Entering edit mode
7 weeks ago
rayanelkholdi
•
0
Hello everyone,
I had a question about SMARTer Technology. I'm planning to use SMART-Seq Total RNA Pico Input with UMIs (ZapR Mammalian) where the very first step is fragmentation of RNA. In that case, when the fragmentation is done before the 1st PCR I don't understand how you can deduplicate the UMIs. If we fragment the RNA before the introduction of UMIs, I feel like different fragment of the same RNA molecule will have different UMIs leading to counting them as several original RNA molecules ? Or am I wrong ? How should I deduplicate RNA in that case ?
Thanks in advance !
UMI's are only going to be de-duplicated at the level of each fragmented RNA, which undergoes PCR. UMI's thus mark each individual fragment of RNA that was RT'ed. See Figure 2 in manual. Counting will be done with UMI-deduplicated fragments aligned to the reference.

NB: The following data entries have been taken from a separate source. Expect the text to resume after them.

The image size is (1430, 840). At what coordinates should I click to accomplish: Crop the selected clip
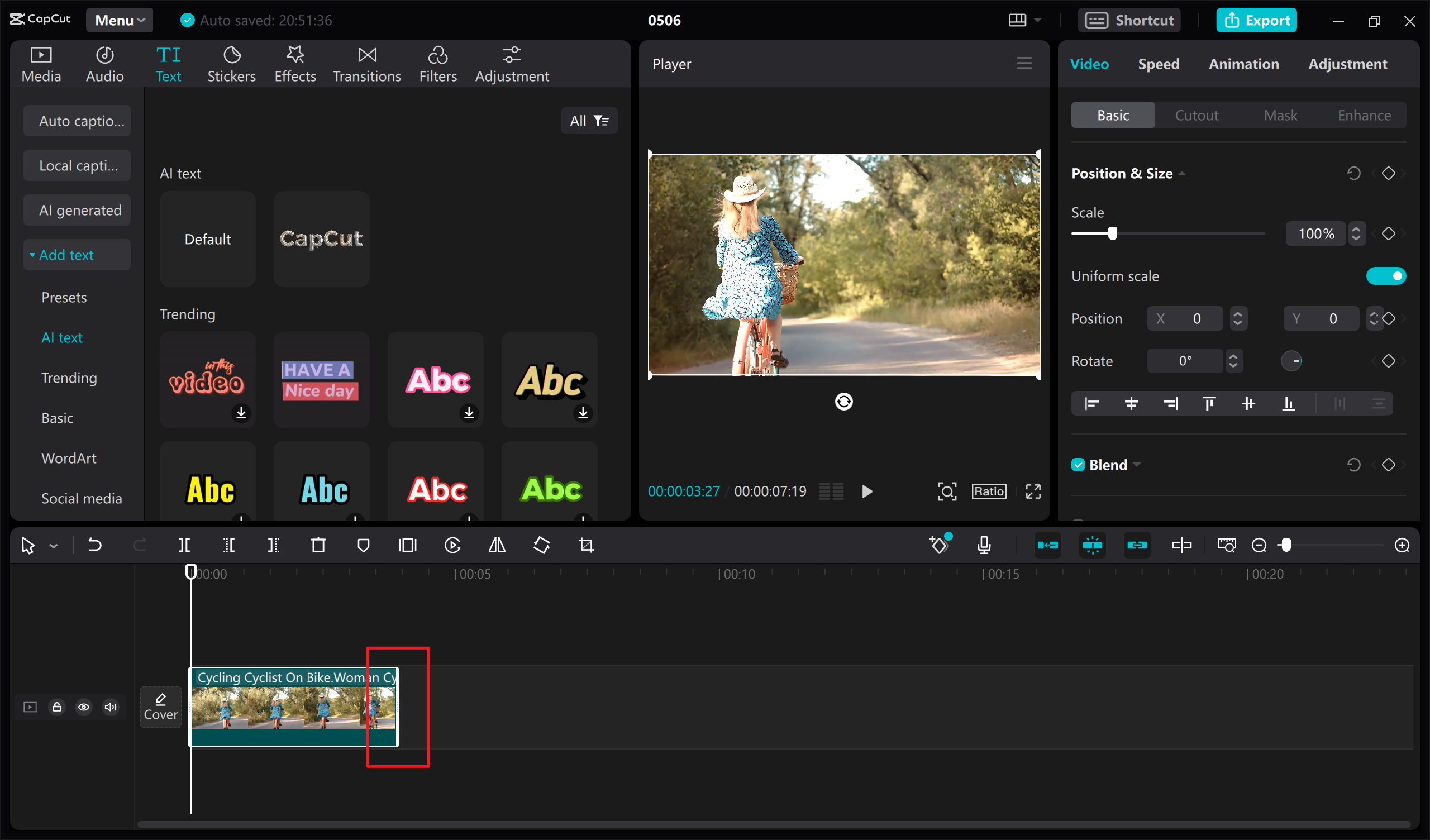tap(585, 545)
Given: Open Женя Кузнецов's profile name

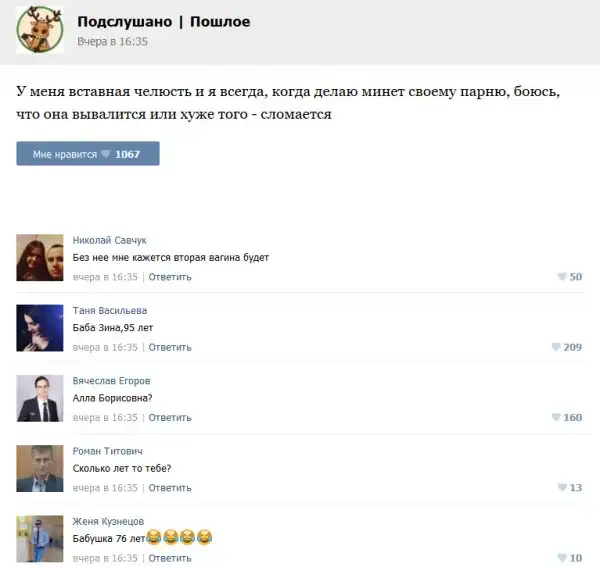Looking at the screenshot, I should 108,521.
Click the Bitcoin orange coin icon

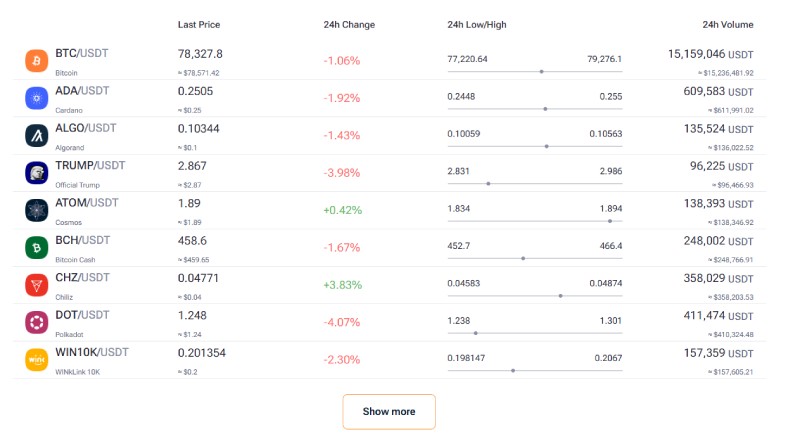[x=36, y=61]
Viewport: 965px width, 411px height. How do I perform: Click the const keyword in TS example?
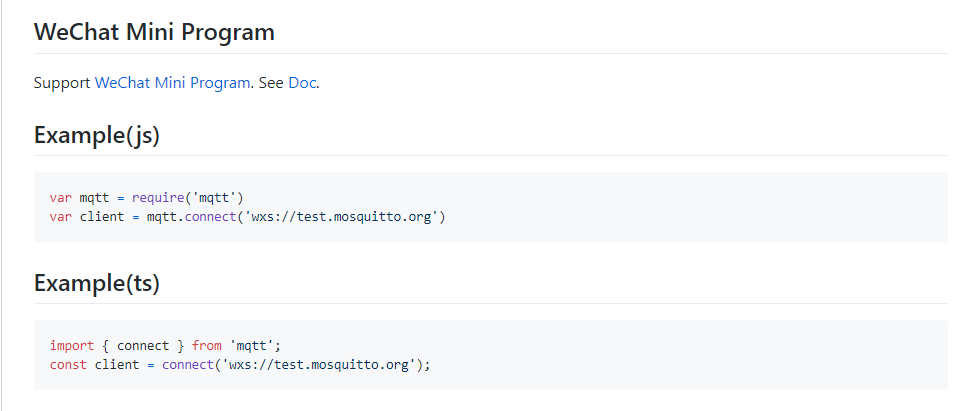coord(68,364)
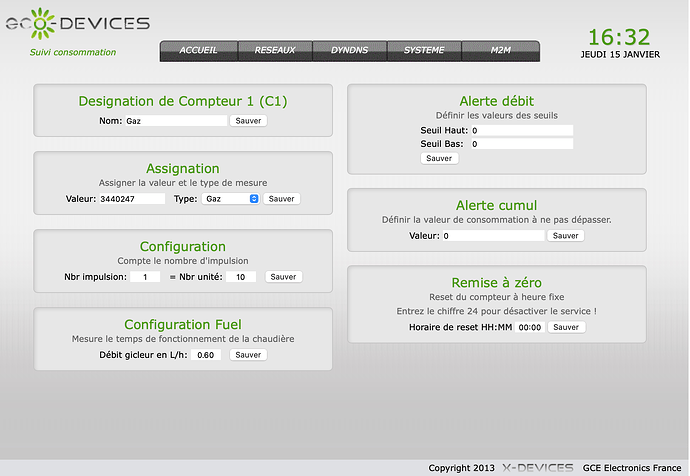Save the Débit gicleur fuel setting
Screen dimensions: 690x476
pos(248,355)
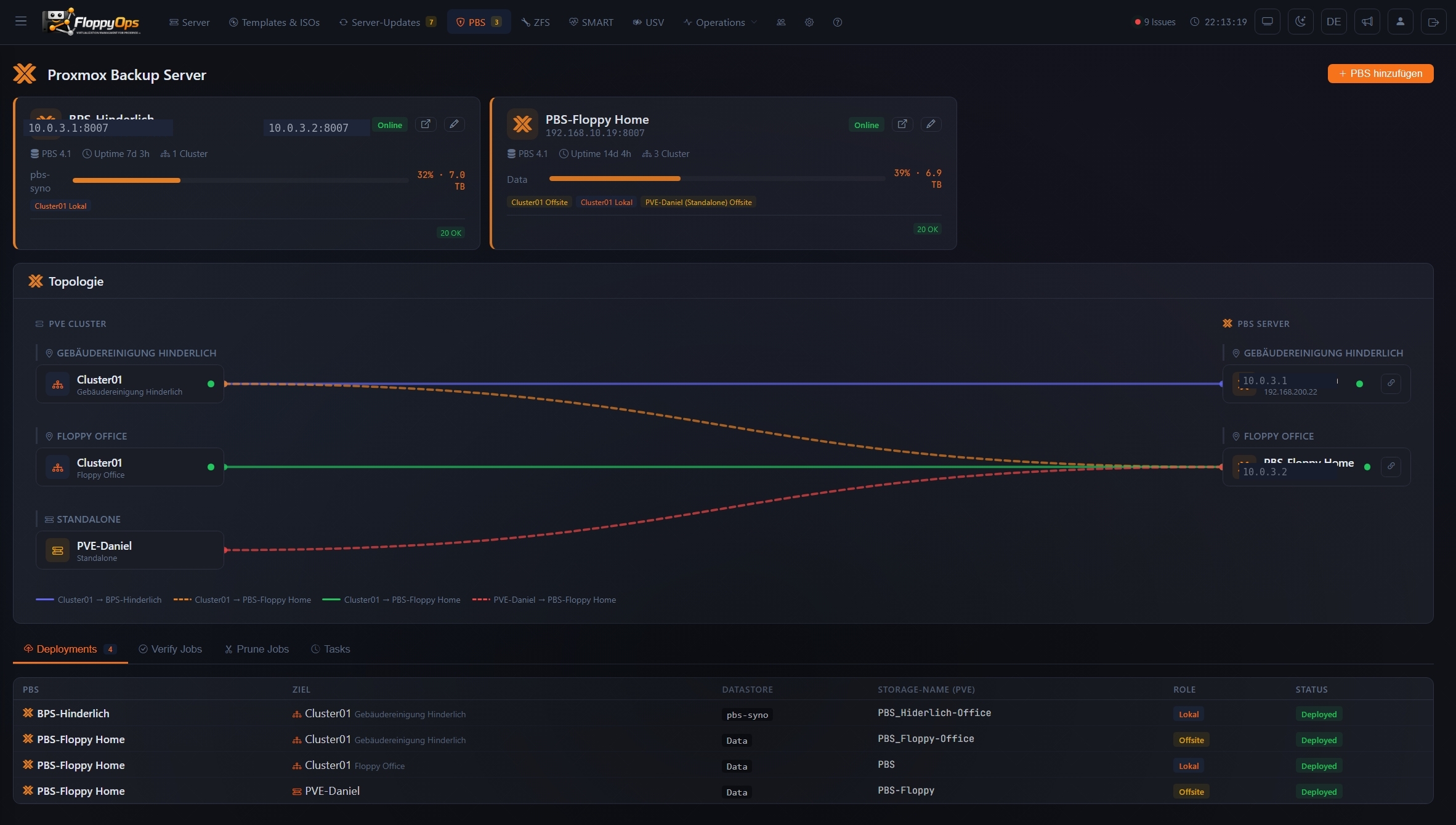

Thank you for your answer ! So if for example I have one transcript of Protein A (so 1 RNA molecule) at the beginning and it gets fragmented into 4 fragments, each of these fragments will get a UMI and at the end I will have counted 4 transcripts of Protein A instead of 1?

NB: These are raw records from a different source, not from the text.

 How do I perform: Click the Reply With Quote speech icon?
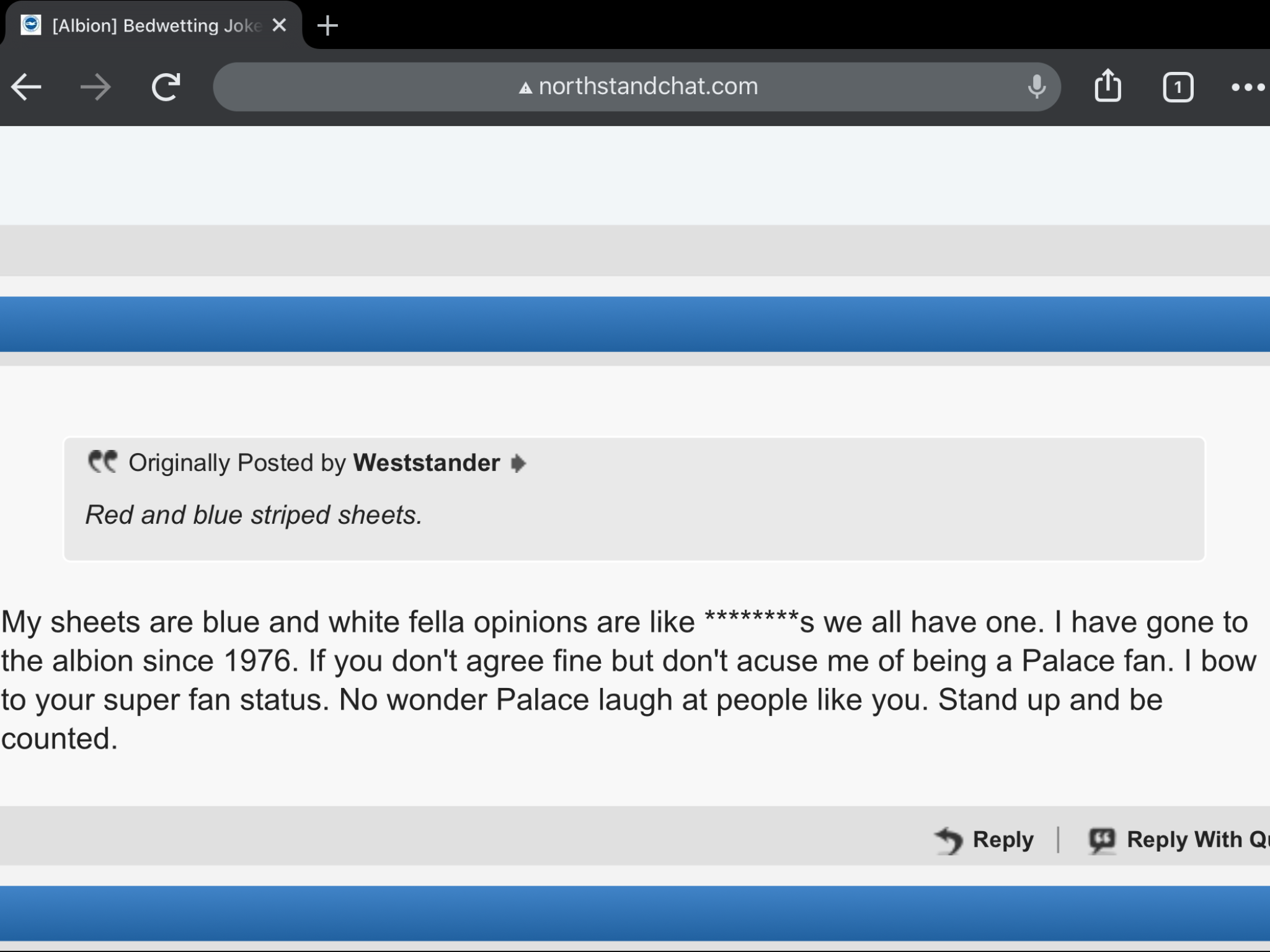point(1102,840)
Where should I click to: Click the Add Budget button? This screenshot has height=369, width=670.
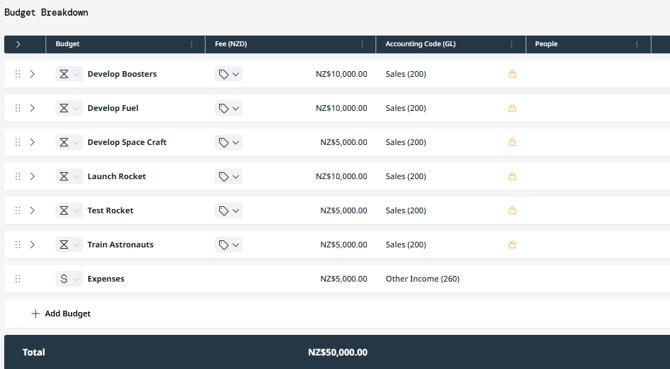(x=61, y=313)
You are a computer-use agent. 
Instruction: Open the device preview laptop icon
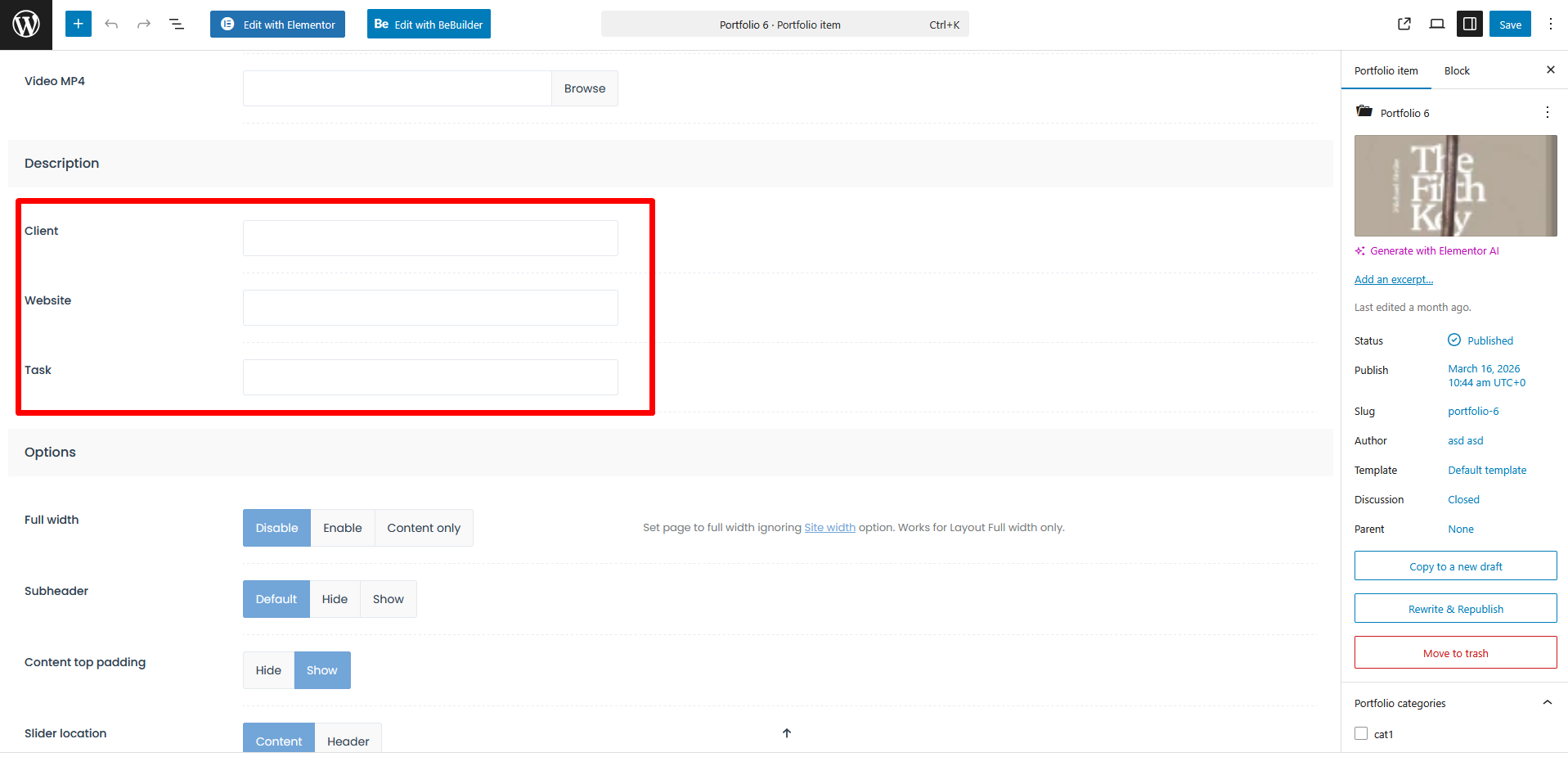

Those 4 fragments will align to the gene for protein A and will be counted as 1 copy, assuming "gene" level summarization (which is what many use).

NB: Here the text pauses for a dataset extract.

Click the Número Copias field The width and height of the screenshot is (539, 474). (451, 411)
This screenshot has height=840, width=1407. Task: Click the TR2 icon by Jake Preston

Depends how you do the qualification. If you were to use an EM quantifier, like RSEM or Salmon, then they'd probably all come out in the wash as one transcript, but remember if you that these tools compute relative, not absolutely transcript numbers. If you use straight forward counts based quantification then you'll get 4 counts. However, it's highly unlikely that if a transcript were fragmented into 4 pieces, that the sequencing would capture all 4. Most likely you'll only see one of the fragments in the data. I've always been sceptical of claims that UMIs allow you to calculate absolute transcript numbers.